Schools were still failing to properly manage asbestos

Between April 2013 and January 2014, the Health and Safety Executive (HSE) found that nearly two in five of schools responsible for their own maintenance had “not trained their maintenance personnel.” In one survey of school teachers, more than four in ten (44 per cent) claimed that they had not been informed whether their school contains asbestos and nearly a half (46 per cent) did know that asbestos was present in their school. Of those who were aware of the presence of asbestos, more than one in three also claimed an incident had occurred, which may have led to exposure but fewer than two in ten had seen a copy of their school’s asbestos management plan.

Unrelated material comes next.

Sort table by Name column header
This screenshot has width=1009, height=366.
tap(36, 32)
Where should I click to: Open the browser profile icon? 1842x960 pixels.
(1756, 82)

In 2016 the JUAC – which includes representatives from Teachers Unions, ASCL, ATL, NASUWT and the NUT – drew attention again to how schools were still failing to properly manage asbestos.

In July 2017, the Parliamentary Asbestos in Schools Group, repeated that “there is an undeniable problem with asbestos in schools” and “the lives of staff, pupils and others are being put at risk”. The government was again urged to act with a “phased removal” alongside “centrally funded, mandatory audits in every school built before 1999.”

However, to date, it appears that little to no action has been taken by the government to address the continuing problem of asbestos in schools. All the while, the deaths of female teachers from asbestos exposure continue to be reported year after year.